しかしながら、逆順に並べられている場合など、特定の条件においては比較回数を行う回数が膨大になり、選択ソートや挿入ソートよりも処理に必要な時間が多くなることもありますので、必ずしも常にクイックソートの方が優れているというわけではありません(ほぼソートされている配列に対しては、挿入ソートの方が速いです)。
最小交換回数
クイックソートの交換回数が最小となる場合は、要素をちょうど半分ずつに分割していくときです。\(n\) 個の要素を\(x\) 回分割すると、分割後の要素は\(n/2^x\) 個となります。分割後の要素の個数が1になったときにソートが完了しますので、
\[ 1 = \frac{n}{2^x} \]と表せます。よって、分割回数\(x\) は、
\[ x = \log_2{n} \]となります。
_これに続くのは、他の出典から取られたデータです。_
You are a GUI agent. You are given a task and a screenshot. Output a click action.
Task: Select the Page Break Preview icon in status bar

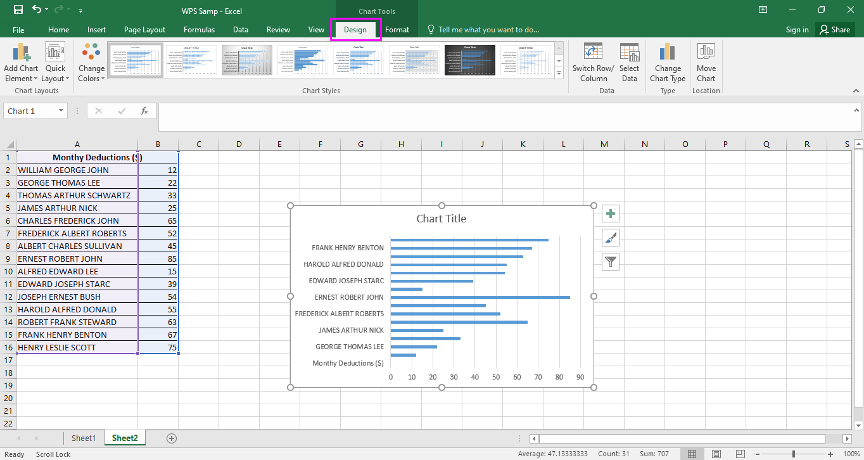point(740,454)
1回の分割に必要な比較回数は\(n\) 回なので、
\[ 最小比較回数 = n\log_2{n} \]となります。
最大交換回数
交換回数が最大となる場合は、すべての分割において、要素が1個と残りすべてに分割されるときです。
1回目で\(n\) 個の要素を1個と\(n-1\) 個,2回目で\(n-1\) 個の要素を1個と\(n-2\) 個,3回目で\(n-2\) 個の要素を1個と\(n-3\) 個,・・・,\(n-1\) 回目で2個の要素を1個ずつに分割してソートが完了します。
つまり、比較回数は、1回目で\(n-1\) 回,2回目で\(n-2\) 回,3回目で\(n-3\) 回,・・・,\(n-1\)回目で1回となるので、
\[ 最大比較回数 = (n-1) + (n-2) + \cdots + 1 = \frac{1}{2} n (n-1) \]となります。
最大比較回数は他のソートのアルゴリズムと同じくらいですが、このような場合は非常に稀なケースです。ほとんどの場合は、最小比較回数よりも数回多いくらいで完了しますので、他のソートのアルゴリズムよりも高速とされています(平均比較回数を求めるのは非常に困難なので、ここでは省略します)。